Brussels sprouts are not regular guests at our table. For one thing, they don’t look particularly appetizing. At least tomatoes and carrots are bright and festive-looking. Brussels sprouts, on the other hand, rank right up there with potted meat as food least likely to be used as a decorative garnish. Besides that, any food that makes you sound like a leaky bicycle tire when saying its name (just try pronouncing all four “s” sounds) is starting out with a bit of a handicap.
I admit it: I eat vegetables with almost as much reluctance as my kids do. Salad? Sure, I’ll eat it, as long as it’s loaded with high-fat dressing, croutons, and maybe some grated cheddar cheese. Other vegetables? Well, I like lettuce and tomatoes on my cheeseburger...
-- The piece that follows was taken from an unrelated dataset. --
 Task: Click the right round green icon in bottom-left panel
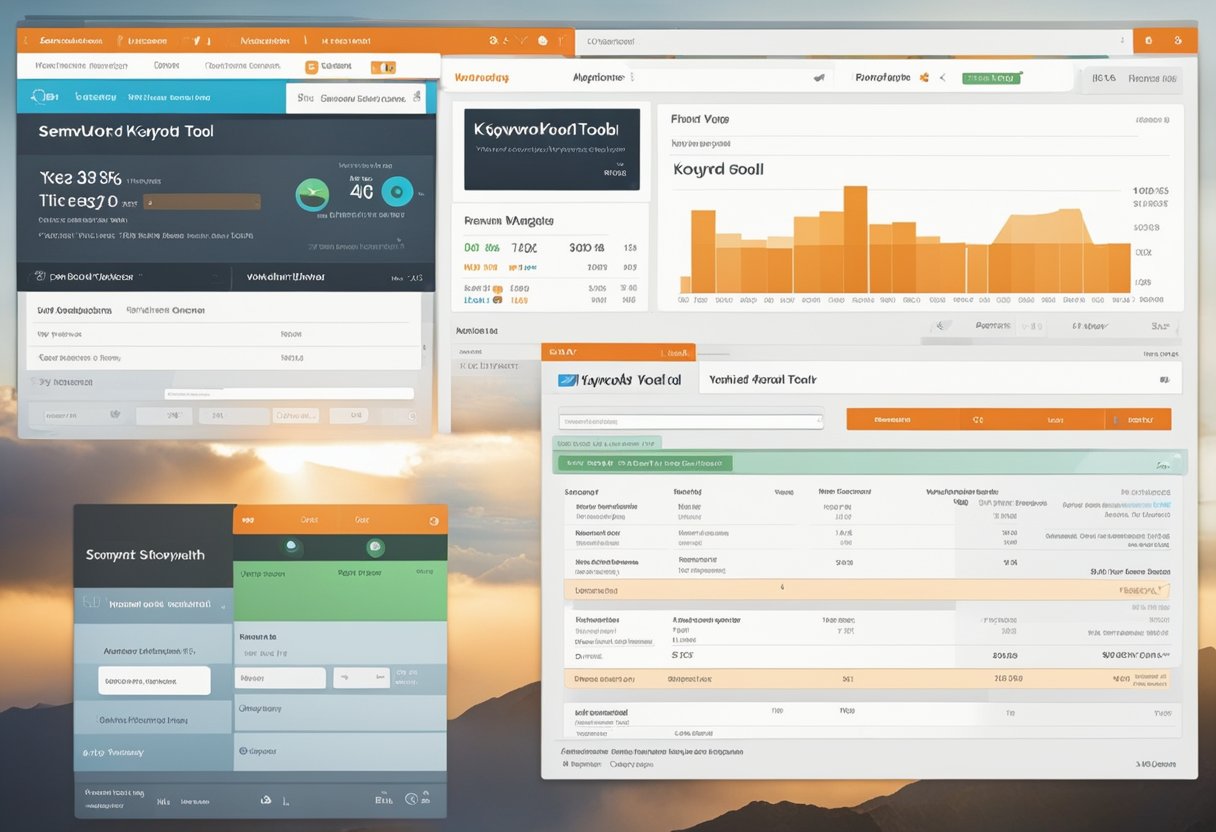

Once, in a fit of temporary insanity and nutritional productivity (always a dangerous combination), I planted a vegetable garden. Of course, not many of those veggie seedlings survived my decidedly un-green thumb. I did manage to produce an impressive crop of okra plants. Enough, in fact, to feed a small army of farm hands three times a day. Not that any farm hands would have wanted to eat them. When I attempted to make the tasty, crunchy fried okra I had as a child at my grandmother’s house, I ended up with something that resembled slimy bamboo. The okra crop was more an interesting landscaping curiosity than a source of food.
Nevertheless, I decided to take my chances with Brussels sprouts. I’d read about how they have a deliciously subtle nutty flavor. An under-appreciated vegetable.
Finally the family was assembled and the food set out. My kids stared in horrified fascination at the strange green objects on their plates. “Aren’t they cute?” I said brightly. “They’re like miniature heads of lettuce!” Somehow that failed to fire their imaginations.
Then it came time to eat. My oldest obediently swallowed green blob after green blob with grim determination. My second continued to stare, unmoving. My youngest ignored the sprouts and cheerfully ate the rest of her meal.
So maybe they were kind of cute (the Brussels sprouts, not the kids). Still, the dish wasn’t much of a hit. But I have an idea of how to make my kids appreciate Brussels sprouts...next week I’ll whip up a batch of Mom’s Famous Slimed Okra. I can add a big dollop of potted meat on the side. After that, they’ll be begging for those nutty-tasting Brussels sprouts.
On second thought, maybe I’ll just stick with cheeseburgers. Ketchup counts as a vegetable, right?